A gate oxide layer, a polysilicon layer, and a salicide barrier layer are deposited on a silicon on isolation (SOI) semiconductor substrate and patterned to form a gate electrode. The salicide preventing film is formed of a nitride film or an oxide film. Subsequently, ion implantation is performed to form an LDD diffusion layer on the SOI semiconductor substrate on which the gate electrode is formed.

A nitride film is deposited on the ion implanted SOI semiconductor substrate to form a spacer insulating film. In addition, ions for forming a diffusion layer are implanted into the SOI semiconductor substrate having the spacer insulating layer formed thereon, and heat-treated, and a trench insulating layer for transistor insulation is formed on the heat treated SOI semiconductor substrate.

A metal layer for silicide formation is deposited on an SOI semiconductor substrate having the trench insulating layer formed thereon, and then heat-treated and selectively wet-etched to remove unreacted metal material of the metal layer on the heat treated SOI semiconductor substrate to form salicide. At this time, the metal layer is formed of cobalt, titanium or nickel to a thickness of 100 ~ 500 kPa. In the selective wet etching, the unreacted metal material is selectively removed by a mixture of H ₂ SO ₄ and H ₂ O _{2 in} a ratio of 4: 1.

In addition, the insulating film after the salicide formation is preferably formed of a high density plasma oxide film having excellent gap fill capability.
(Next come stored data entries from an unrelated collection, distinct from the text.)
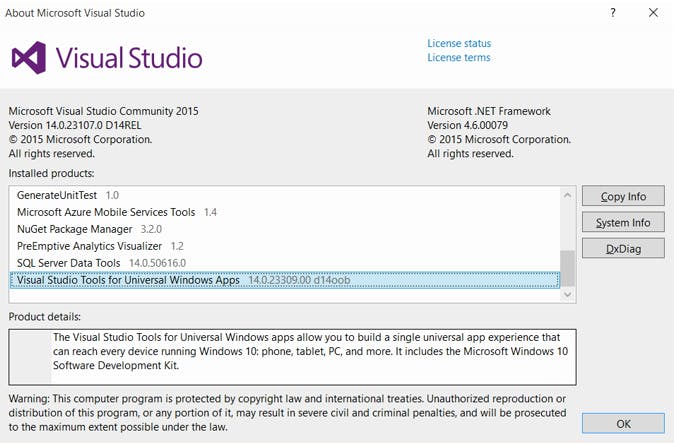The width and height of the screenshot is (674, 443).
Task: Open the License status link
Action: pos(459,43)
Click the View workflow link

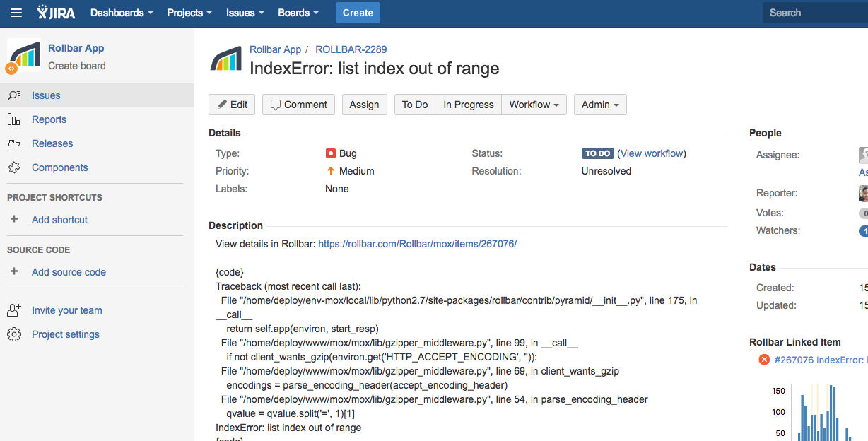click(x=652, y=153)
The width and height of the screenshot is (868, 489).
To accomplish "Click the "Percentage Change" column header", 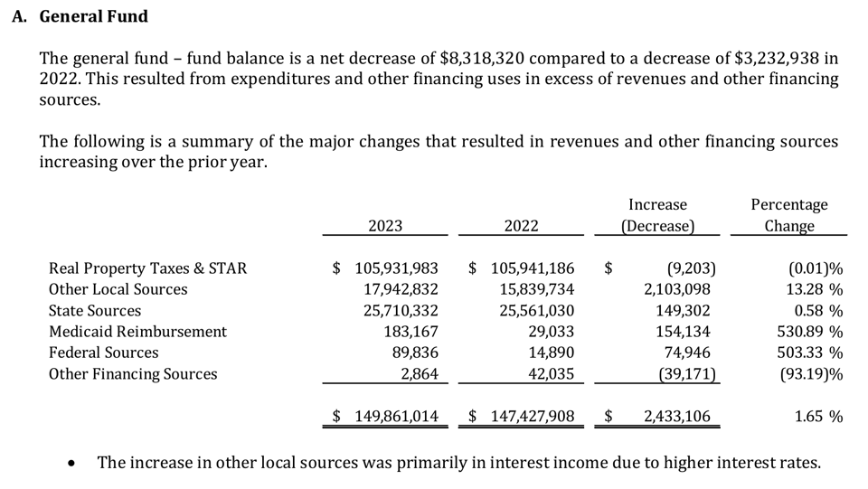I will coord(788,216).
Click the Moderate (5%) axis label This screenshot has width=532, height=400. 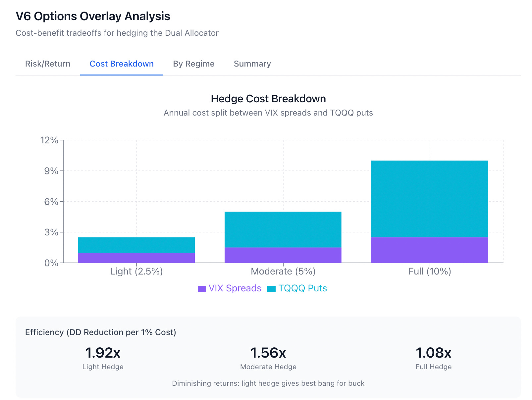[x=283, y=272]
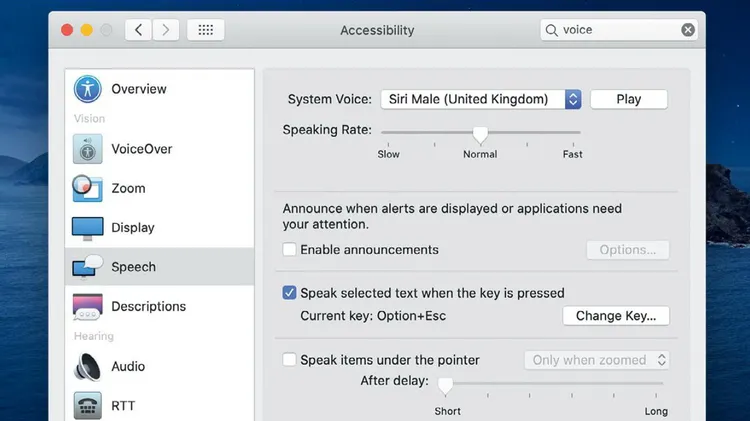Click the Change Key button
The width and height of the screenshot is (750, 421).
click(x=616, y=316)
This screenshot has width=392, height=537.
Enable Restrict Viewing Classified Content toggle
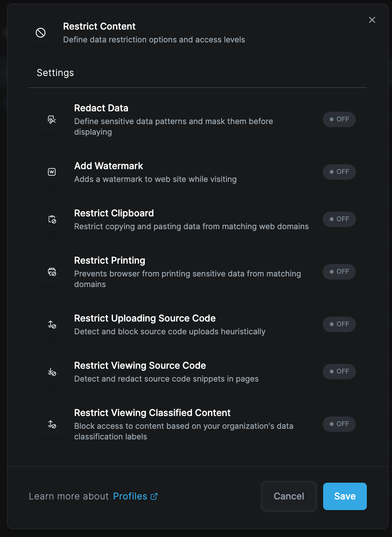pyautogui.click(x=339, y=424)
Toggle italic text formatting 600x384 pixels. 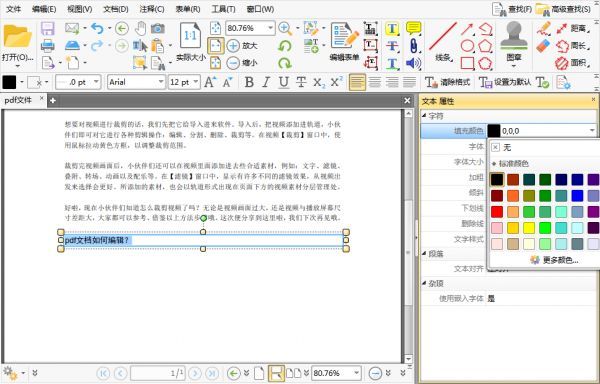tap(266, 82)
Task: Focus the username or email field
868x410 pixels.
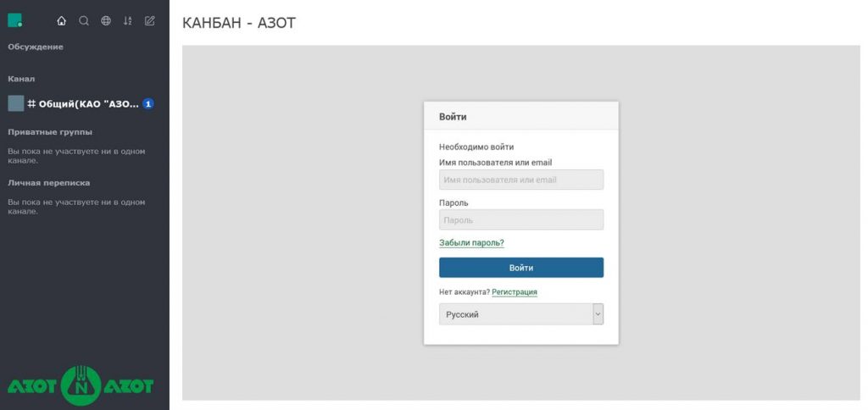Action: tap(521, 180)
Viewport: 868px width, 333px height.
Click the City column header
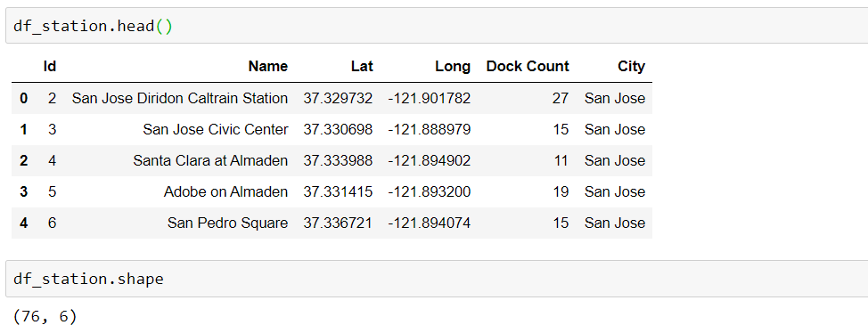pyautogui.click(x=632, y=67)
Subsequently, an insulating film is deposited on the salicide-formed SOI semiconductor substrate to planarize it and to deposit metal wirings.
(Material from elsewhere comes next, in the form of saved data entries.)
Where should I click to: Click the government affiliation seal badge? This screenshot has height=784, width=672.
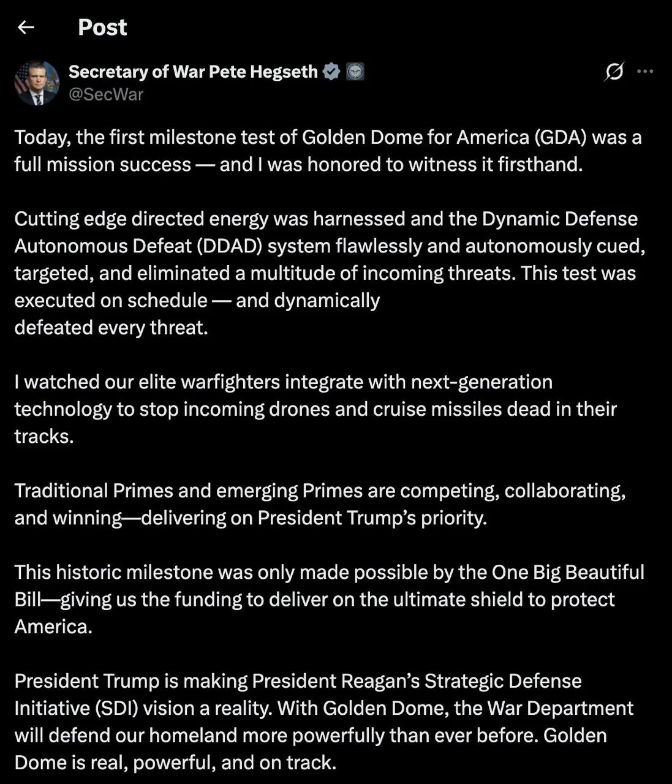pos(355,72)
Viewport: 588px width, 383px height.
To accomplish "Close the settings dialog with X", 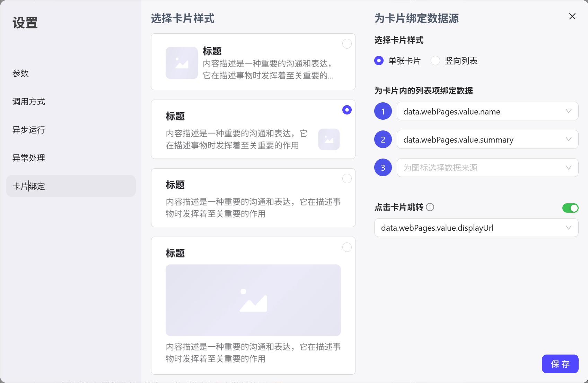I will click(x=572, y=17).
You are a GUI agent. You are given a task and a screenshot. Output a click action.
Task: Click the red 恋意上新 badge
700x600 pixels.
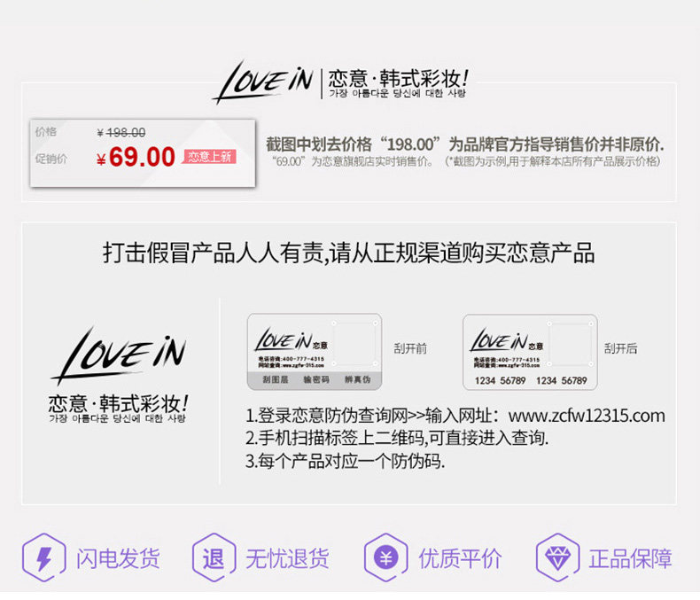[x=209, y=157]
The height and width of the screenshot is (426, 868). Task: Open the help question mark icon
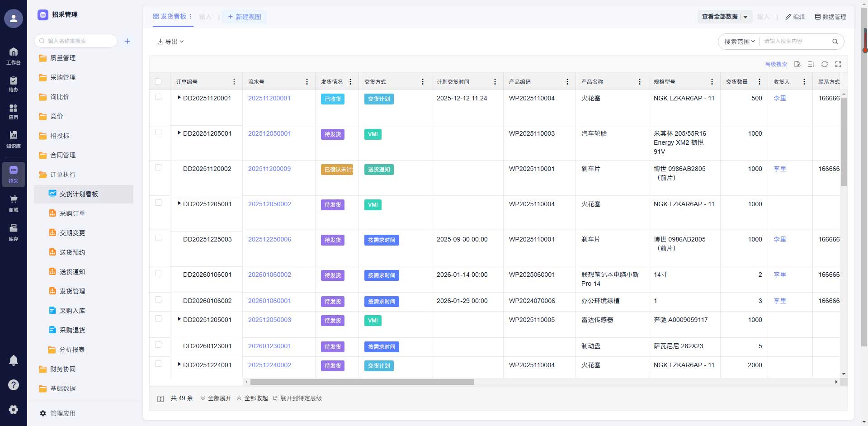pos(14,385)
Therefore, as described above, the semiconductor device manufacturing method of the present invention forms a highly integrated semiconductor device using an SOI wafer.
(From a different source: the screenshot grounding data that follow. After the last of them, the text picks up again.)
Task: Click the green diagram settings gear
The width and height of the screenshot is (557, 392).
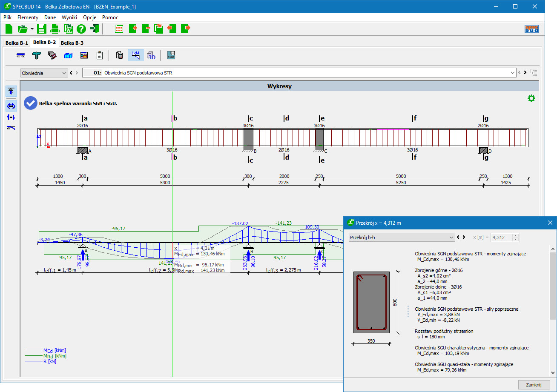Action: pos(531,98)
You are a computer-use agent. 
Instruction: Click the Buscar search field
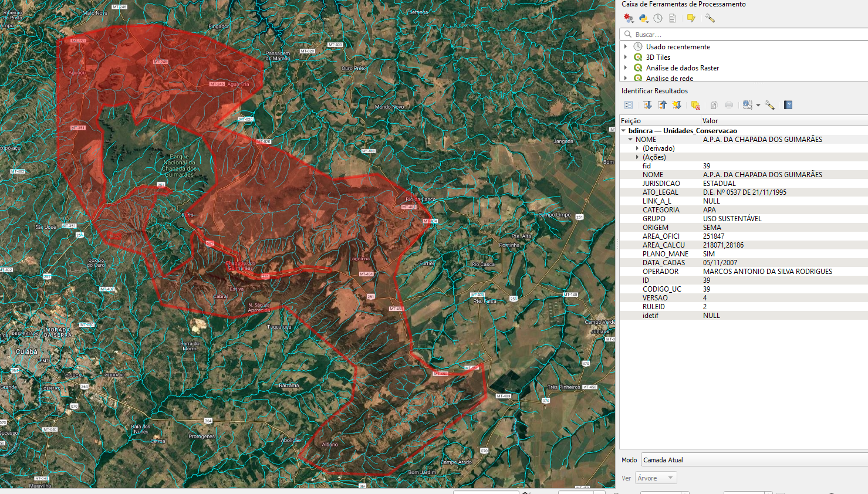(x=745, y=35)
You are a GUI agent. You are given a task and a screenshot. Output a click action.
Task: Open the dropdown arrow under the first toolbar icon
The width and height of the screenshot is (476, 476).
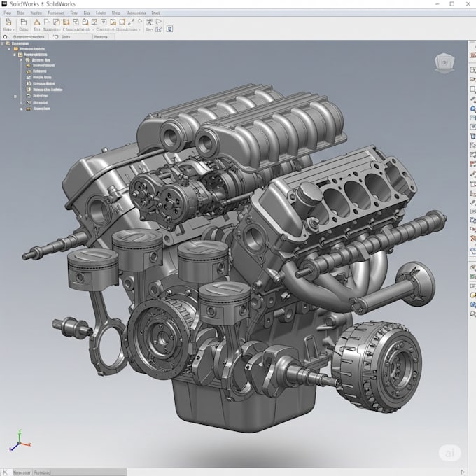(13, 30)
As described above, in the semiconductor device fabrication, salicide may be formed in the diffusion layer and the trench sidewalls using the SOI wafer, and the diffusion layer resistance may be lowered through the diffusion layer wiring, thereby enabling the fabrication of highly integrated devices. . In addition, the salicide process can be effectively utilized for fabricating integrated devices using SOI wafers, thereby improving economic efficiency.

Claims (6)

In the semiconductor manufacturing method: Depositing and patterning a gate oxide layer, a polysilicon, and a salicide prevention layer on a silicon on isolation (SOI) semiconductor substrate to form a gate electrode; Implanting ions into an SOD semiconductor substrate on which the gate electrode is formed to form an LDD diffusion layer; Depositing a nitride film on the ion implanted SOI semiconductor substrate to form a spacer insulating film; Implanting ions for forming a diffusion layer into the SOI semiconductor substrate on which the spacer insulating film is formed and heat-treating them; Forming a trench insulating film for transistor insulation on the heat treated SOI semiconductor substrate; Forming a salicide on an SOI semiconductor substrate on which the trench insulating film is formed; Depositing an insulating film on the salicide-formed SOI semiconductor substrate and planarizing it; And depositing metal wires on the planarized SOI semiconductor substrate. The method of claim 1, The salicide blocking film is formed of a nitride film or an oxide film. The method of claim 1, Forming the salicide; Depositing a metal layer for silicide formation on the SOI semiconductor substrate having the trench insulating layer formed thereon; Heat treating the SOI semiconductor substrate on which the metal layer is deposited; And selectively wet etching the non-reacted metal material of the metal layer on the heat treated SOI semiconductor substrate. The method of claim 2, The metal layer is a method of manufacturing a semiconductor device, characterized in that the cobalt, titanium or nickel to form a thickness of 100 ~ 500 Å. The method of claim 2, The selectively wet etching may include selectively removing the unreacted metal material with a mixture of H ₂ SO ₄ and H ₂ O _{2 in} a ratio of 4: 1. The method of claim 1, The insulating film deposited on the salicide-formed SOI semiconductor substrate is formed of a high density plasma oxide film.